We test each components with a global composer configuration.
On repository root you can find a composer.json
file that contains all components dependencies, in our CI we install
theses dependencies then we tests all components.
If you want to run it locally, you can do:
composer update
vendor/bin/phpunit
You can also run same commands to test a single component, you just have to cd inside the component first:
cd src/JsonSchema
composer update
vendor/bin/phpunit
We mainly use JsonSchema / OpenAPI fixtures for our tests. When we add a feature, we create a new folder in related
component tests folder with a schema related to the added feature. That way when we run tests, it will generate a
generated/
folder that will be compared with a expected/
that contains generated files like they should be.
If you just created a fixture folder and don’t have expected/
folder, just run tests and check manually
generated/
files and if everything is ok, you can copy the folder and name it expected/
. If you have to do this
on multiple fixtures, you can use ./replace-all-expected-fixtures.sh
script. It will copy all generated/
into
expected/
folder. So please be sure that everything is okay before running this script.
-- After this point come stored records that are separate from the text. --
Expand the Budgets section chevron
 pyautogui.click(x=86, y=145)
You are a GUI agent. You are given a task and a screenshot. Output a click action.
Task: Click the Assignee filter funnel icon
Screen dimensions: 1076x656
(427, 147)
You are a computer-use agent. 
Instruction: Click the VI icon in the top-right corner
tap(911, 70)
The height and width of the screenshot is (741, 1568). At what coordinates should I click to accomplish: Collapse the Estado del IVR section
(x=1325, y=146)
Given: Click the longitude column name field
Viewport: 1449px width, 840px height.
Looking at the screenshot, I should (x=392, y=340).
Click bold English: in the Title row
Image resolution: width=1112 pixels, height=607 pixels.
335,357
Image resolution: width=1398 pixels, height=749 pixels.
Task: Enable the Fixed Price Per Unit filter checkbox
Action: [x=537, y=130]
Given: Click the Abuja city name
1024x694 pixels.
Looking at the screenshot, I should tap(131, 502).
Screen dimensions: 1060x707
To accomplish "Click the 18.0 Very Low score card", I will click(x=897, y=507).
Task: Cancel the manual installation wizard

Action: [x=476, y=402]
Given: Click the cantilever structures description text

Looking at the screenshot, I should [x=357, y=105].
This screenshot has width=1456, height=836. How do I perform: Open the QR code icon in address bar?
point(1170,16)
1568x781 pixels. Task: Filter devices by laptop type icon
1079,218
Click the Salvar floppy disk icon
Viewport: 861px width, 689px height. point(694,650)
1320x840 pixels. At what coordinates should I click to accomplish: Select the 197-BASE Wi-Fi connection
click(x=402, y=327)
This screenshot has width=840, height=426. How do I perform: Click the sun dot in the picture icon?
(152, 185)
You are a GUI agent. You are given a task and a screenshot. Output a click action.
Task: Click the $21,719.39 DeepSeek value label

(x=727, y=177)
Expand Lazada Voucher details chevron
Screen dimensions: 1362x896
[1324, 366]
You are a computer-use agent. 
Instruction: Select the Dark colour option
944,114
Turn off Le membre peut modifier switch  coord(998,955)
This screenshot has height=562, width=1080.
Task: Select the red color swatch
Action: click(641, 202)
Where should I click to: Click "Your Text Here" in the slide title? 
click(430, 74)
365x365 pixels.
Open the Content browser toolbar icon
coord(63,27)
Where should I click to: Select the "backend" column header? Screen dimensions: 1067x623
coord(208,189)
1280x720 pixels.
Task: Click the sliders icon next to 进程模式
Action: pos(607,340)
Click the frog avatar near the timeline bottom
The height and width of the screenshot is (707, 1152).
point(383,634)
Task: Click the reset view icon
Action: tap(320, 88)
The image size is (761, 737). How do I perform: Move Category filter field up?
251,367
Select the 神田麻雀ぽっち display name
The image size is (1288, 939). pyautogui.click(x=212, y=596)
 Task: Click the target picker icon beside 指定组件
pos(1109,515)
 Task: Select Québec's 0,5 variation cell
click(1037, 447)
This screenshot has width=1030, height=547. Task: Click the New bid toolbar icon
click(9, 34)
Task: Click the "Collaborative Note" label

By default, we don’t run generated client related tests locally, because you need to run stoplightio/prism with configuration as following:
nohup prism mock -p 4010 -m src/OpenApi3/Tests/client/openapi.yaml &
nohup prism mock -p 4011 -m src/OpenApi2/Tests/client/swagger.yaml &
Both theses will run a “fake” API based on the given OpenApi scheme. If you want to see logs, you can remove nohup
and &
keywords on given commands.
With theses servers running you can now run generated client tests with vendor/bin/phpunit --exclude-group none
command.
Even if we don’t run theses tests locally, they will always run on CI.